Work to be completed.
Check every line below for the string "Data". Copy the ones that have it.
──────── Recorded information ────────
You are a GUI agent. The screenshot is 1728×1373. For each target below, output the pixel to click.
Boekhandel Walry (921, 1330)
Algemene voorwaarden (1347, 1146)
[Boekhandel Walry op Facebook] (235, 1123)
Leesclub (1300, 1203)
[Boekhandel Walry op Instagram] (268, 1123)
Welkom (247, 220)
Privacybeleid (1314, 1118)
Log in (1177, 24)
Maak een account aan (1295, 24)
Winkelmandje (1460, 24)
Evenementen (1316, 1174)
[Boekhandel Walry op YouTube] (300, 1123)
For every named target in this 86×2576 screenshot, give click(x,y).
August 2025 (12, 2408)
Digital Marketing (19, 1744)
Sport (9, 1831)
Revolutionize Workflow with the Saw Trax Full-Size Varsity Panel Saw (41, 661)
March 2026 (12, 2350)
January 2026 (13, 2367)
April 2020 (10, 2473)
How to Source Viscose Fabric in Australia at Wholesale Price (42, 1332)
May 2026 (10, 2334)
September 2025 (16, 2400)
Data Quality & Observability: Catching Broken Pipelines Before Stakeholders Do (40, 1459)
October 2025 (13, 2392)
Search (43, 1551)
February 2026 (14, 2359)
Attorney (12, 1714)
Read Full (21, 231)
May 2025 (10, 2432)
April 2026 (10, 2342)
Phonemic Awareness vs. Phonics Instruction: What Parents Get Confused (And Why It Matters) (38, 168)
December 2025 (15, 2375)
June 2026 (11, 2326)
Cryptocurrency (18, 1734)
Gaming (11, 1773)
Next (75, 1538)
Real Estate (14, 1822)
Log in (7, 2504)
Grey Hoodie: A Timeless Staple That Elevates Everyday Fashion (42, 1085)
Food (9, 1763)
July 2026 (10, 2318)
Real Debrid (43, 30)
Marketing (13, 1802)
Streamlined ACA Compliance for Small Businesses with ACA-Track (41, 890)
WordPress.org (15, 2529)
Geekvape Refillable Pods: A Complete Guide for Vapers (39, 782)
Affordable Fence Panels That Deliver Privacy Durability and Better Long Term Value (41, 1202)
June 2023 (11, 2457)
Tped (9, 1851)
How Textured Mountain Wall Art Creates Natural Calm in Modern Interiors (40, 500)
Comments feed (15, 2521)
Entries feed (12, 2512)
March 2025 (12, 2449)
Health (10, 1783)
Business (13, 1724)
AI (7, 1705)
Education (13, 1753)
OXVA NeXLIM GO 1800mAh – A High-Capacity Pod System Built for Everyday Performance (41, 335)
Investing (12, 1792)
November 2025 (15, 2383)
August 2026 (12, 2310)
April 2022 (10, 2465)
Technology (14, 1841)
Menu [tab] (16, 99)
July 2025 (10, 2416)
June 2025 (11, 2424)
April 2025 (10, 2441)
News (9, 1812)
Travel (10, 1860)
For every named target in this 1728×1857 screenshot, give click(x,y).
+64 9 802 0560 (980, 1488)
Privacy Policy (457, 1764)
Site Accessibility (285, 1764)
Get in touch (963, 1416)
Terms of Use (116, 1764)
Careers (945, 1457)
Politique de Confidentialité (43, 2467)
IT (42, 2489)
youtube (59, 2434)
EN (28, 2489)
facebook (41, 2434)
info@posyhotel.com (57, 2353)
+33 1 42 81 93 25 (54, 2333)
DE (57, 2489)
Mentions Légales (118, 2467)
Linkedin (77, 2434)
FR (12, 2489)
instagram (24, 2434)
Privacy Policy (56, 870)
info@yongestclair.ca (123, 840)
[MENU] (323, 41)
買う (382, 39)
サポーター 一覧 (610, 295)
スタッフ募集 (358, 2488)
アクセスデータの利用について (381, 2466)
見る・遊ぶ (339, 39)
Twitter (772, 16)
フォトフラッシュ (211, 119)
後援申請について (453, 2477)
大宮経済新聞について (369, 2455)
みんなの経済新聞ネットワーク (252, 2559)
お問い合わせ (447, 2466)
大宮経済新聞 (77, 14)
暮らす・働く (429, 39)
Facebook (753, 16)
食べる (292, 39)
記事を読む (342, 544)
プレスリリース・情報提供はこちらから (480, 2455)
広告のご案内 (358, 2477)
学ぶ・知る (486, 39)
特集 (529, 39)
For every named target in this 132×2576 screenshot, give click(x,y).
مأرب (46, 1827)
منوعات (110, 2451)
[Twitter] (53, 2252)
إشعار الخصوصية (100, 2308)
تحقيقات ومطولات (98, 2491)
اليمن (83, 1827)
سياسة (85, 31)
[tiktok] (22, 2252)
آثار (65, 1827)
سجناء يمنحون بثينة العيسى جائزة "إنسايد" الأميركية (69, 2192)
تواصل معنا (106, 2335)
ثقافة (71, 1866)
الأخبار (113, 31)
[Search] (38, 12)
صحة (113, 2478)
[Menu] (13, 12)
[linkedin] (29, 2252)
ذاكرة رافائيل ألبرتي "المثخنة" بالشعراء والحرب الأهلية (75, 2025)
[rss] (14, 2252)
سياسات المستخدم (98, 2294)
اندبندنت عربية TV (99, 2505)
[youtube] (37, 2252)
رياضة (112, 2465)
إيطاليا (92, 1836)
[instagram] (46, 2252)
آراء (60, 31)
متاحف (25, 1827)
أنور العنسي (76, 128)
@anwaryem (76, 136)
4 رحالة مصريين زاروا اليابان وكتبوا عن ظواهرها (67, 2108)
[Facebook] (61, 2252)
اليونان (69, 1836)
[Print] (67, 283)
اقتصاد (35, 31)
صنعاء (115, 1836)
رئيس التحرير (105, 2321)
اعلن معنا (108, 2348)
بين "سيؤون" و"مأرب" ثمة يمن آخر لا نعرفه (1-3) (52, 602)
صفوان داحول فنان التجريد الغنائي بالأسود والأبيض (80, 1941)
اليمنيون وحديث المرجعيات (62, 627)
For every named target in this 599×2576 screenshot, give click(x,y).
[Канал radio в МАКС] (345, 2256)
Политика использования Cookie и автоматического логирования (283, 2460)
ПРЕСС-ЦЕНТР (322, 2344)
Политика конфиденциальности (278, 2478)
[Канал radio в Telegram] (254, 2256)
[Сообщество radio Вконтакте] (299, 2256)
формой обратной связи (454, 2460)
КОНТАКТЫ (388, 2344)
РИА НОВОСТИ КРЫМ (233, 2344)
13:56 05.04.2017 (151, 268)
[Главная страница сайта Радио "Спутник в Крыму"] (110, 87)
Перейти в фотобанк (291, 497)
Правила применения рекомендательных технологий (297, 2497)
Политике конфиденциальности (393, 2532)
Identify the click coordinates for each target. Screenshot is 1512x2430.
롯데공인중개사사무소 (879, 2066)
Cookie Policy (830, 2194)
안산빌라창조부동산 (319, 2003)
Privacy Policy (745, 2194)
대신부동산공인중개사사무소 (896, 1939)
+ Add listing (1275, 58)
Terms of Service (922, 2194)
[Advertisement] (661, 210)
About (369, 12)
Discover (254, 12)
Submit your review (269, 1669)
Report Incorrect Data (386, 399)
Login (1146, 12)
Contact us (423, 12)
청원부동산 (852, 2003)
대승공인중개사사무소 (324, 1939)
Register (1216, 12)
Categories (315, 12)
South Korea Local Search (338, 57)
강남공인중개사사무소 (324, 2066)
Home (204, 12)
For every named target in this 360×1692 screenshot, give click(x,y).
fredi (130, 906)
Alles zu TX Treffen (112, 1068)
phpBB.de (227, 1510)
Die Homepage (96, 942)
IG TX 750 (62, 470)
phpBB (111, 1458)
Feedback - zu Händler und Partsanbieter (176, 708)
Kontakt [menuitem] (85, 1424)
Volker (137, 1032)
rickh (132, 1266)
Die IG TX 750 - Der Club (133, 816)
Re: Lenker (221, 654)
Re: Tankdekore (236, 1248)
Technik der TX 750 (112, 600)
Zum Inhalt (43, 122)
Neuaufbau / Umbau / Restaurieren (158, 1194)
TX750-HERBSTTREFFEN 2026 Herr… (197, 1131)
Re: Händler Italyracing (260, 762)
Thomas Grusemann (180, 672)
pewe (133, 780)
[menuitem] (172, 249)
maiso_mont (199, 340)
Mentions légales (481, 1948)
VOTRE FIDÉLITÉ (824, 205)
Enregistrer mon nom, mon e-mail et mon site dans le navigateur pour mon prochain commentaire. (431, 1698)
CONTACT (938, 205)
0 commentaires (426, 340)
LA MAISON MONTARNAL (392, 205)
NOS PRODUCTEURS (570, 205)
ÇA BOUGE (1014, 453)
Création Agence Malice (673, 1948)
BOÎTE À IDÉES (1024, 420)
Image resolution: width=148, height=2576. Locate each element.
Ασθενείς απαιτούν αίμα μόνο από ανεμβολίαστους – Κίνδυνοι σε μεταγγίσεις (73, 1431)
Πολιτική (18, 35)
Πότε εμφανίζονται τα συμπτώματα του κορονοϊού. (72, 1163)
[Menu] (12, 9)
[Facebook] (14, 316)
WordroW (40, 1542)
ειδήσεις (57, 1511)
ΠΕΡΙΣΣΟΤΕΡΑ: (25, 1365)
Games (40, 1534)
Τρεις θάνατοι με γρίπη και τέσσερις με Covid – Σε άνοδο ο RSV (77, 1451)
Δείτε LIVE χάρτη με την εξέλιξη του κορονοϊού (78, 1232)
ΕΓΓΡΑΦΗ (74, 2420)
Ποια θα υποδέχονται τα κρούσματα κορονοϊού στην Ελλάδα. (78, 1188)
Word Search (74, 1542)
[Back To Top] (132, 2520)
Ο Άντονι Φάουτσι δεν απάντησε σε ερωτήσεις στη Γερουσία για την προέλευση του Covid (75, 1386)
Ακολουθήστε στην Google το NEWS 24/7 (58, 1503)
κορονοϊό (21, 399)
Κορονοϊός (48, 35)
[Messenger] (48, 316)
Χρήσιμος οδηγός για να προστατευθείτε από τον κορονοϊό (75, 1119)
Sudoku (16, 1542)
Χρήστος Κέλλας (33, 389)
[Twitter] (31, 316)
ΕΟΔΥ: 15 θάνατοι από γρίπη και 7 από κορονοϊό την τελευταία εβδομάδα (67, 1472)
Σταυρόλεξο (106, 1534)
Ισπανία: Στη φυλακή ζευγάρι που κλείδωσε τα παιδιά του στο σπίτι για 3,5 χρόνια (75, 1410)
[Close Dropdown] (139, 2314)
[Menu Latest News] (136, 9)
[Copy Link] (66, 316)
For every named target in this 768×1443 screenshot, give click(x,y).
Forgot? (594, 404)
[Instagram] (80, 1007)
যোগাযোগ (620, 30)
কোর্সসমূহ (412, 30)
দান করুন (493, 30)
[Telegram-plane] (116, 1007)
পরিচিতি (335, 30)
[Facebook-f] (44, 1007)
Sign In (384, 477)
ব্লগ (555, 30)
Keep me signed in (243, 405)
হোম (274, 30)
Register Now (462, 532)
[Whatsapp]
────────
Answer box.
Data Quality & Observability: Catching Broken Pipelines Before Stakeholders Do (40, 1459)
Report Incorrect Data (386, 399)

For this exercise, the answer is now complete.